Description of the task> Rewrite the entries below so that every "hamburger menu icon" becomes "main menu button", with everything else left unchanged.

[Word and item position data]
^^^^^^^^

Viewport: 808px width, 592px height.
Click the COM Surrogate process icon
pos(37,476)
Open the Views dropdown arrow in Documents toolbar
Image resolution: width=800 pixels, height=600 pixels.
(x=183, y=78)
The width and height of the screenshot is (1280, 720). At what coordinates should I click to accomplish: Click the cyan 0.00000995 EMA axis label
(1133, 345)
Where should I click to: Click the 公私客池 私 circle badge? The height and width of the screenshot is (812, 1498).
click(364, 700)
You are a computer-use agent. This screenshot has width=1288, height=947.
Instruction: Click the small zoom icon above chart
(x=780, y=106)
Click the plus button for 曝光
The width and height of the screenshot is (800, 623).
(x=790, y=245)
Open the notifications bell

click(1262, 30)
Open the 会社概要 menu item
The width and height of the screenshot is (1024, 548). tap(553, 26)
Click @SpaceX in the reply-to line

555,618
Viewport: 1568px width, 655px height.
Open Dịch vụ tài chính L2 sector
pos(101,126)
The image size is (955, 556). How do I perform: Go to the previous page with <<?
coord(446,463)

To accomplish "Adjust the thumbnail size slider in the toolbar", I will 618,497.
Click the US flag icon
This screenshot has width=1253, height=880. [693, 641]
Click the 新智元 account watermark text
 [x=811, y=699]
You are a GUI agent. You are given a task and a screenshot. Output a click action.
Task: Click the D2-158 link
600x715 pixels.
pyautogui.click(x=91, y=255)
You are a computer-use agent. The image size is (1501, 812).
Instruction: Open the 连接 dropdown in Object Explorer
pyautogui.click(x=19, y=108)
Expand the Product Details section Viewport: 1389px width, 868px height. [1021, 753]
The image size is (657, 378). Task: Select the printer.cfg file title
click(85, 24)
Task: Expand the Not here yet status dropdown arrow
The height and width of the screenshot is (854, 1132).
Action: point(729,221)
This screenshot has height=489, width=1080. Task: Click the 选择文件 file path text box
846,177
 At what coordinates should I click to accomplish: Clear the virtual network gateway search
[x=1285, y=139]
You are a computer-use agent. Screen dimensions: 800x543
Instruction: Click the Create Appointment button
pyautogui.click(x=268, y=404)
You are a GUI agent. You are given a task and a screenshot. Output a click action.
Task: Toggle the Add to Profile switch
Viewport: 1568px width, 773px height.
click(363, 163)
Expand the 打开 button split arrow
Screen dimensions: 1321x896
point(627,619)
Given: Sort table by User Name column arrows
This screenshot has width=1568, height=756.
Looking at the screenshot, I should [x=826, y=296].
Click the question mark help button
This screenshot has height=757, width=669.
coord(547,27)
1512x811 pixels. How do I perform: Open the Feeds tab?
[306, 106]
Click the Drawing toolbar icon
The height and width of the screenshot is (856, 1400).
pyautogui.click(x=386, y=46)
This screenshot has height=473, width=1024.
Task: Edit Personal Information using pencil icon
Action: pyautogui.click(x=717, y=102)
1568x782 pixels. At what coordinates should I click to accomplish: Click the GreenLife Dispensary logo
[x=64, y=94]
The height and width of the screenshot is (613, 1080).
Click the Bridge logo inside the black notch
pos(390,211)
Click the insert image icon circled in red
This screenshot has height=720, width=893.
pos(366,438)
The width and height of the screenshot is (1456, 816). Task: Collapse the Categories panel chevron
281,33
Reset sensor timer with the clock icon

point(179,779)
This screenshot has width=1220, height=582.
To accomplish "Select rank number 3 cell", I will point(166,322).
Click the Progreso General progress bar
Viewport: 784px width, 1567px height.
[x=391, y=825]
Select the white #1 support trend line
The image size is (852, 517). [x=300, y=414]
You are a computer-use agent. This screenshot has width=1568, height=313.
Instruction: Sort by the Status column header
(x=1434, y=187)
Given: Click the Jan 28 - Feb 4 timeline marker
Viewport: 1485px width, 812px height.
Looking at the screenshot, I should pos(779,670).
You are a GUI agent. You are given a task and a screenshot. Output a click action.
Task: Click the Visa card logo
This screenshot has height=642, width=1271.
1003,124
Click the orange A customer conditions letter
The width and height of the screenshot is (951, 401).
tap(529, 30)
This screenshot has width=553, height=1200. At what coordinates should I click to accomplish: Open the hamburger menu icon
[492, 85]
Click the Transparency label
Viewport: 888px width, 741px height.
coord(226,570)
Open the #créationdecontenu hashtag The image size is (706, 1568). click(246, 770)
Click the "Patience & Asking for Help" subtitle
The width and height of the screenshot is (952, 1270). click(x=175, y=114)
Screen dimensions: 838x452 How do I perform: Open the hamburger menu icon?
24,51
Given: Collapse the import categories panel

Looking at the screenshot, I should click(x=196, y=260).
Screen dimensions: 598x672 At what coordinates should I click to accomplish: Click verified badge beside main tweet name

^^^^^^^^

Output of the exercise>
Viewport: 808px width, 592px height.
Click the COM Surrogate process icon
pos(37,476)
Open the Views dropdown arrow in Documents toolbar
Image resolution: width=800 pixels, height=600 pixels.
(x=183, y=78)
The width and height of the screenshot is (1280, 720). At what coordinates should I click to accomplish: Click the cyan 0.00000995 EMA axis label
(1133, 345)
Where should I click to: Click the 公私客池 私 circle badge? The height and width of the screenshot is (812, 1498).
click(364, 700)
You are a computer-use agent. This screenshot has width=1288, height=947.
Instruction: Click the small zoom icon above chart
(x=780, y=106)
Click the plus button for 曝光
The width and height of the screenshot is (800, 623).
(x=790, y=245)
Open the notifications bell

click(1262, 30)
Open the 会社概要 menu item
The width and height of the screenshot is (1024, 548). tap(553, 26)
Click @SpaceX in the reply-to line

555,618
Viewport: 1568px width, 655px height.
Open Dịch vụ tài chính L2 sector
pos(101,126)
The image size is (955, 556). How do I perform: Go to the previous page with <<?
coord(446,463)

To accomplish "Adjust the thumbnail size slider in the toolbar", I will 618,497.
Click the US flag icon
This screenshot has width=1253, height=880. [693, 641]
Click the 新智元 account watermark text
 [x=811, y=699]
You are a GUI agent. You are given a task and a screenshot. Output a click action.
Task: Click the D2-158 link
600x715 pixels.
pyautogui.click(x=91, y=255)
You are a computer-use agent. The image size is (1501, 812).
Instruction: Open the 连接 dropdown in Object Explorer
pyautogui.click(x=19, y=108)
Expand the Product Details section Viewport: 1389px width, 868px height. [1021, 753]
The image size is (657, 378). Task: Select the printer.cfg file title
click(85, 24)
Task: Expand the Not here yet status dropdown arrow
The height and width of the screenshot is (854, 1132).
Action: point(729,221)
This screenshot has height=489, width=1080. Task: Click the 选择文件 file path text box
846,177
 At what coordinates should I click to accomplish: Clear the virtual network gateway search
[x=1285, y=139]
You are a computer-use agent. Screen dimensions: 800x543
Instruction: Click the Create Appointment button
pyautogui.click(x=268, y=404)
You are a GUI agent. You are given a task and a screenshot. Output a click action.
Task: Toggle the Add to Profile switch
Viewport: 1568px width, 773px height.
click(363, 163)
Expand the 打开 button split arrow
Screen dimensions: 1321x896
point(627,619)
Given: Sort table by User Name column arrows
This screenshot has width=1568, height=756.
Looking at the screenshot, I should [x=826, y=296].
Click the question mark help button
This screenshot has height=757, width=669.
coord(547,27)
1512x811 pixels. How do I perform: Open the Feeds tab?
[306, 106]
Click the Drawing toolbar icon
The height and width of the screenshot is (856, 1400).
pyautogui.click(x=386, y=46)
This screenshot has height=473, width=1024.
Task: Edit Personal Information using pencil icon
Action: pyautogui.click(x=717, y=102)
1568x782 pixels. At what coordinates should I click to accomplish: Click the GreenLife Dispensary logo
[x=64, y=94]
The height and width of the screenshot is (613, 1080).
Click the Bridge logo inside the black notch
pos(390,211)
Click the insert image icon circled in red
This screenshot has height=720, width=893.
pos(366,438)
The width and height of the screenshot is (1456, 816). Task: Collapse the Categories panel chevron
281,33
Reset sensor timer with the clock icon

point(179,779)
This screenshot has width=1220, height=582.
To accomplish "Select rank number 3 cell", I will point(166,322).
Click the Progreso General progress bar
Viewport: 784px width, 1567px height.
[x=391, y=825]
Select the white #1 support trend line
The image size is (852, 517). [x=300, y=414]
You are a computer-use agent. This screenshot has width=1568, height=313.
Instruction: Sort by the Status column header
(x=1434, y=187)
Given: Click the Jan 28 - Feb 4 timeline marker
Viewport: 1485px width, 812px height.
Looking at the screenshot, I should pos(779,670).
You are a GUI agent. You are given a task and a screenshot. Output a click action.
Task: Click the Visa card logo
This screenshot has height=642, width=1271.
1003,124
Click the orange A customer conditions letter
The width and height of the screenshot is (951, 401).
tap(529, 30)
This screenshot has width=553, height=1200. At what coordinates should I click to accomplish: Open the main menu button
[492, 85]
Click the Transparency label
Viewport: 888px width, 741px height.
coord(226,570)
Open the #créationdecontenu hashtag The image size is (706, 1568). click(246, 770)
Click the "Patience & Asking for Help" subtitle
The width and height of the screenshot is (952, 1270). click(x=175, y=114)
Screen dimensions: 838x452 How do I perform: Open the main menu button?
24,51
Given: Collapse the import categories panel

Looking at the screenshot, I should click(x=196, y=260).
Screen dimensions: 598x672 At what coordinates should I click to accomplish: Click verified badge beside main tweet name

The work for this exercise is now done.